Your goal
Revise the records below so that "At what coordinates should I click to accomplish" reads "Where should I click to carry out" everywhere, with everything else left the same.

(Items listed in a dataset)
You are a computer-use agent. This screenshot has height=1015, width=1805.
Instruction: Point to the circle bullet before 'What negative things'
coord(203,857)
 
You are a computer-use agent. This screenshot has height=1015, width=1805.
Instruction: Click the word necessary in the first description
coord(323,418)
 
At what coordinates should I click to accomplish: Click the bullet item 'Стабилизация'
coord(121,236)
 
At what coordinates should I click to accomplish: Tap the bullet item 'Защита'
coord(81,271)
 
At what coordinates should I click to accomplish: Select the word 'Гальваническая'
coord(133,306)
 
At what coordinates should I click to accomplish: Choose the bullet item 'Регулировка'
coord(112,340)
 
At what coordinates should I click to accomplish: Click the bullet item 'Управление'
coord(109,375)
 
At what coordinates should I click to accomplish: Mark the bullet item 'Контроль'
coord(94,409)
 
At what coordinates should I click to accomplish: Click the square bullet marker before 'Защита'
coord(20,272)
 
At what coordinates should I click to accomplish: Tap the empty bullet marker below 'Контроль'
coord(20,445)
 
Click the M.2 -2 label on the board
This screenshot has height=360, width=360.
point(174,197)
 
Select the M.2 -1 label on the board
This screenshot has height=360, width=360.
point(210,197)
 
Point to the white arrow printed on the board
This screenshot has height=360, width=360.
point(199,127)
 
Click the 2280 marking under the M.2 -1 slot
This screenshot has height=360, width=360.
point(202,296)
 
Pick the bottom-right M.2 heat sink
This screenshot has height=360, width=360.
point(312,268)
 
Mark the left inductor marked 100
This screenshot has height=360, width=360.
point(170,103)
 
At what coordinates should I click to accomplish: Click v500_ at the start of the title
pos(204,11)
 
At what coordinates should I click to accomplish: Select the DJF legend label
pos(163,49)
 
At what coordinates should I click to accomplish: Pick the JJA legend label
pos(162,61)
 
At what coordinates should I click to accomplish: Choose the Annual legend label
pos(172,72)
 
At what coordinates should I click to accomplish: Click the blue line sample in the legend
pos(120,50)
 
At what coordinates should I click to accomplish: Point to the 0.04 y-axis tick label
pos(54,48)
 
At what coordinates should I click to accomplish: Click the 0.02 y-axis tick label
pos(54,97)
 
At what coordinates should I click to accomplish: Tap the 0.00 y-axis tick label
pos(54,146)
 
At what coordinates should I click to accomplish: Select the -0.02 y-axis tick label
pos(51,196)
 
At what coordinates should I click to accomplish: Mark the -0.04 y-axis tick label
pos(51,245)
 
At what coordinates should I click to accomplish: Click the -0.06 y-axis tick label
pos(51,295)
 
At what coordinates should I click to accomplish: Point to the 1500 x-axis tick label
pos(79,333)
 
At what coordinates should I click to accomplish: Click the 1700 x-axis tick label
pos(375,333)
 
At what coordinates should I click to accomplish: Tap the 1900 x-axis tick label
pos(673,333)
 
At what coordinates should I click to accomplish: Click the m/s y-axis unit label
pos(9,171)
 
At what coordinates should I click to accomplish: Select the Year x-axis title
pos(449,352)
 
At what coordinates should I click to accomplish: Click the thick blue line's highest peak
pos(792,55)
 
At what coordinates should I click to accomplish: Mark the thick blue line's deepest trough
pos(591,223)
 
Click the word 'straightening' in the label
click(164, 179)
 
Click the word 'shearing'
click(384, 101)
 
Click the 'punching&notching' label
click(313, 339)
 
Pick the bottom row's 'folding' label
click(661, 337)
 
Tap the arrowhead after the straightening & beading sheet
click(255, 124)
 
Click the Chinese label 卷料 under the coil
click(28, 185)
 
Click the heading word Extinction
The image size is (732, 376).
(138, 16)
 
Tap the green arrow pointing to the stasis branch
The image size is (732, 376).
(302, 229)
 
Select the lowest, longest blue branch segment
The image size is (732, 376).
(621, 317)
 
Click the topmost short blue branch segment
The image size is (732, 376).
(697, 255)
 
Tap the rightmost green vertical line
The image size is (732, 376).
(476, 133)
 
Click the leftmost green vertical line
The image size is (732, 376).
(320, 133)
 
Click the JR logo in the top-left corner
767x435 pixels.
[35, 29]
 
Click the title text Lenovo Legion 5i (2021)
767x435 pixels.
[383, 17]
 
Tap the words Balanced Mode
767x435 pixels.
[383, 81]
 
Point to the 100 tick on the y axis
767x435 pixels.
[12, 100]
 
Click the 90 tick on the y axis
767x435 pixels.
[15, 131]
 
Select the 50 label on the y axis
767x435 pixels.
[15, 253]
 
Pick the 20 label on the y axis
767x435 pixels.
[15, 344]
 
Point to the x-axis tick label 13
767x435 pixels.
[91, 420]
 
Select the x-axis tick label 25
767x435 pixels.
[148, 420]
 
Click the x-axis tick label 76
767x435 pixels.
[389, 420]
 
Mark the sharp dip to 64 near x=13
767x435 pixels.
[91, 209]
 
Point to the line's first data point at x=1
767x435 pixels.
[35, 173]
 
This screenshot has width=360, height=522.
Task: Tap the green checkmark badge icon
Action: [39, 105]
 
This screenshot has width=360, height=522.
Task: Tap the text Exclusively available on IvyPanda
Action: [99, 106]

Response
You are a computer-use agent. This screenshot has height=1015, width=1805.
Instruction: Point to the circle bullet before 'What negative things'
coord(203,857)
 
You are a computer-use agent. This screenshot has height=1015, width=1805.
Instruction: Click the word necessary in the first description
coord(323,418)
 
Where should I click to carry out: Click the bullet item 'Стабилизация'
coord(121,236)
 
Where should I click to carry out: Tap the bullet item 'Защита'
coord(81,271)
 
Where should I click to carry out: Select the word 'Гальваническая'
coord(133,306)
 
Where should I click to carry out: Choose the bullet item 'Регулировка'
coord(112,340)
 
Where should I click to carry out: Click the bullet item 'Управление'
coord(109,375)
 
Where should I click to carry out: Mark the bullet item 'Контроль'
coord(94,409)
 
Where should I click to carry out: Click the square bullet marker before 'Защита'
coord(20,272)
 
Where should I click to carry out: Tap the empty bullet marker below 'Контроль'
coord(20,445)
 
Click the M.2 -2 label on the board
This screenshot has height=360, width=360.
point(174,197)
 
Select the M.2 -1 label on the board
This screenshot has height=360, width=360.
point(210,197)
 
Point to the white arrow printed on the board
This screenshot has height=360, width=360.
point(199,127)
 
Click the 2280 marking under the M.2 -1 slot
This screenshot has height=360, width=360.
point(202,296)
 
Pick the bottom-right M.2 heat sink
This screenshot has height=360, width=360.
point(312,268)
 
Mark the left inductor marked 100
This screenshot has height=360, width=360.
point(170,103)
 
Where should I click to carry out: Click v500_ at the start of the title
pos(204,11)
 
Where should I click to carry out: Select the DJF legend label
pos(163,49)
 
Where should I click to carry out: Pick the JJA legend label
pos(162,61)
 
Where should I click to carry out: Choose the Annual legend label
pos(172,72)
 
Where should I click to carry out: Click the blue line sample in the legend
pos(120,50)
 
Where should I click to carry out: Point to the 0.04 y-axis tick label
pos(54,48)
 
Where should I click to carry out: Click the 0.02 y-axis tick label
pos(54,97)
 
Where should I click to carry out: Tap the 0.00 y-axis tick label
pos(54,146)
 
Where should I click to carry out: Select the -0.02 y-axis tick label
pos(51,196)
 
Where should I click to carry out: Mark the -0.04 y-axis tick label
pos(51,245)
 
Where should I click to carry out: Click the -0.06 y-axis tick label
pos(51,295)
 
Where should I click to carry out: Point to the 1500 x-axis tick label
pos(79,333)
 
Where should I click to carry out: Click the 1700 x-axis tick label
pos(375,333)
 
Where should I click to carry out: Tap the 1900 x-axis tick label
pos(673,333)
 
Where should I click to carry out: Click the m/s y-axis unit label
pos(9,171)
 
Where should I click to carry out: Select the Year x-axis title
pos(449,352)
 
Where should I click to carry out: Click the thick blue line's highest peak
pos(792,55)
 
Where should I click to carry out: Mark the thick blue line's deepest trough
pos(591,223)
 
Click the word 'straightening' in the label
click(164, 179)
 
Click the word 'shearing'
click(384, 101)
 
Click the 'punching&notching' label
click(313, 339)
 
Pick the bottom row's 'folding' label
click(661, 337)
 
Tap the arrowhead after the straightening & beading sheet
click(255, 124)
 
Click the Chinese label 卷料 under the coil
click(28, 185)
 
Click the heading word Extinction
The image size is (732, 376).
(138, 16)
 
Tap the green arrow pointing to the stasis branch
The image size is (732, 376).
(302, 229)
 
Select the lowest, longest blue branch segment
The image size is (732, 376).
(621, 317)
 
Click the topmost short blue branch segment
The image size is (732, 376).
(697, 255)
 
Tap the rightmost green vertical line
The image size is (732, 376).
(476, 133)
 
Click the leftmost green vertical line
The image size is (732, 376).
(320, 133)
 
Click the JR logo in the top-left corner
767x435 pixels.
[35, 29]
 
Click the title text Lenovo Legion 5i (2021)
767x435 pixels.
[383, 17]
 
Tap the words Balanced Mode
767x435 pixels.
[383, 81]
 
Point to the 100 tick on the y axis
767x435 pixels.
[12, 100]
 
Click the 90 tick on the y axis
767x435 pixels.
[15, 131]
 
Select the 50 label on the y axis
767x435 pixels.
[15, 253]
 
Pick the 20 label on the y axis
767x435 pixels.
[15, 344]
 
Point to the x-axis tick label 13
767x435 pixels.
[91, 420]
 
Select the x-axis tick label 25
767x435 pixels.
[148, 420]
 
Click the x-axis tick label 76
767x435 pixels.
[389, 420]
 
Mark the sharp dip to 64 near x=13
767x435 pixels.
[91, 209]
 
Point to the line's first data point at x=1
767x435 pixels.
[35, 173]
 
This screenshot has width=360, height=522.
Task: Tap the green checkmark badge icon
Action: [39, 105]
 
This screenshot has width=360, height=522.
Task: Tap the text Exclusively available on IvyPanda
Action: [99, 106]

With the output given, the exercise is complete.